**Page**
They get away with these high ratios without most of us noticing as:
1) Most of the time they are way under the contention ratio they quote as the number given is only a maximum. If they get anywhere close they upgrade the network. This is certainly the case in the UK as otherwise they would be in breach of contract.
2) Most people do not use the net all the time. This is where P2P becomes a pain because you are expecting to always use the maximum bandwidth they quoted as a maximum when you signed up. If everyone ran P2P the whole system would break down and contention ratios would have to go out the window.
Is that customers fault? or the retards running those companies?
Depends if the customer agrees to it. The last time I signed up to a broadband account the contention ratio was plainly stated on the home page next to the maximum speed, along with a description of what it was. Now I have just looked and this information has completely disappeared from every ISP I have looked at.
I have also called one just for kicks to see if they would quote it to me down the phone, they said they were unable to. They said theirs was "very low".
In my mind that changes quite a lot since you have know about something to agree to it. When I move house in a month or two I am going to have loads of fun (not) trying to find out what the hell I will be paying for on whatever new internet provider I sign up to. Might have to call in some favours at telcos.
The problem is that these companies are advertising that people will get 5 Mb/s and relegating the "or less" part to the fine print.
I know this is a little deceptive, but this happens in more situations than just ISP's. The simple answer is that before signing a contract you have to read it, thoroughly. In my country (UK) it is recognised that this happens and so there is a cooling off period for people when they sign certain contracts, but a cunning business can still find ways around it legally by offering a trial period on better terms.
Companies will always capitalise on people not reading contracts and signing away more than they bargained unless protection from this is enshrined in law. But maybe protecting people from their own stupidity is interfering with the free market too much for Americans or Canadians to stomach. I really have no idea either way since I do not live in either country and cant even make up my mind whether I like the idea of people being able to back out of something they signed just because they did not read it.

**Exercise tasks**
**1.** Check each statement against the broadband discussion and answer yes or no, quoting the words from the discussion that decide it: (a) When phoned, the ISP gave its contention ratio as a number. (b) In the UK, people who sign certain contracts get a cooling off period. (c) ISP home pages still show the contention ratio beside the maximum speed.
**2.** List every abbreviation that appears in the broadband discussion.
**3.** Pick up the broadband discussion after its last sentence and keep it going for a paragraph or two.
The material that comes next is drawn from a separate source.

**Data section**

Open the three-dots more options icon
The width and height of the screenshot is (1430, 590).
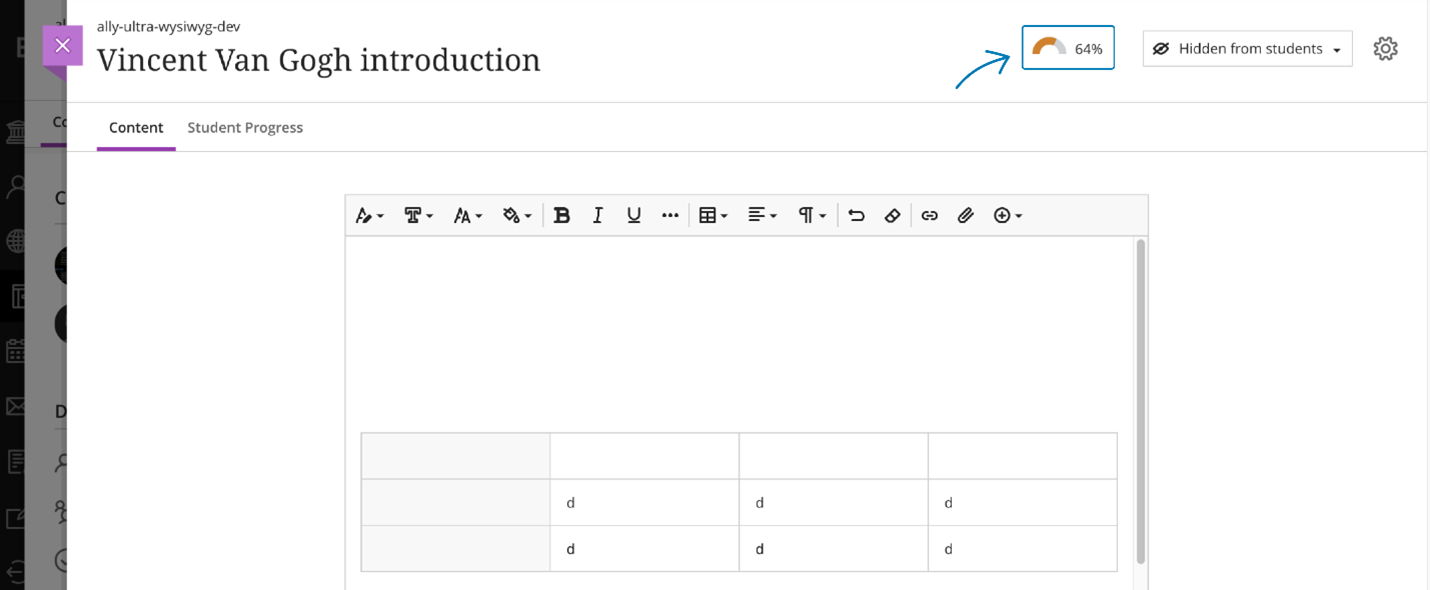[x=670, y=215]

**Outputs in order**
**1.**
(a) No: "they said they were unable to. They said theirs was "very low"."
(b) Yes: "there is a cooling off period for people when they sign certain contracts"
(c) No: "this information has completely disappeared from every ISP I have looked at."

**2.** UK, P2P, ISP, Mb/s

**3.**
You obviously did not read the entirety of my comment and know nothing about the terms and conditions under which and ISP's sell access.
Almost every ISP sells the same bandwidth over and over again up to the number of times in they declare as the contention ratio when you sign up. ie - 1:50 contention ratio (standard residential last time I checked) means they will sell the same bandwidth 50 times. The bandwidth they quote is the maximum available bandwidth if you were the only person using it.
If you do not like this, get internet with no contention ratio (1:1). This is usually known as a leased line and is vastly more expensive as the only people who really need guaranteed bandwidth 24/7 are businesses. Even where I work we subscribe to SDSL with a contention ratio of 1:20 since we do not need all of our bandwidth all of the time.
I did however just read on the following link that apparently in the US ISP's are less likely to declare the contention ratio when you sign up than they are in my country (UK). If this is the case maybe you should complain to the FTC or whoever about this since it is a very important piece of information to know when you sign up to an internet account.
I once did voluntary work at a small community ISP. We only had a few hundred users at most but so many people used napster and then gnutella that we had to implement traffic shaping.
The reality is that if you do not, then badly configured clients with no upload limit set will saturate whatever bandwidth is available if the user is sharing something popular. In our case that number of requests coming in prevented people from being able to access their webmail so we started traffic shaping based on port.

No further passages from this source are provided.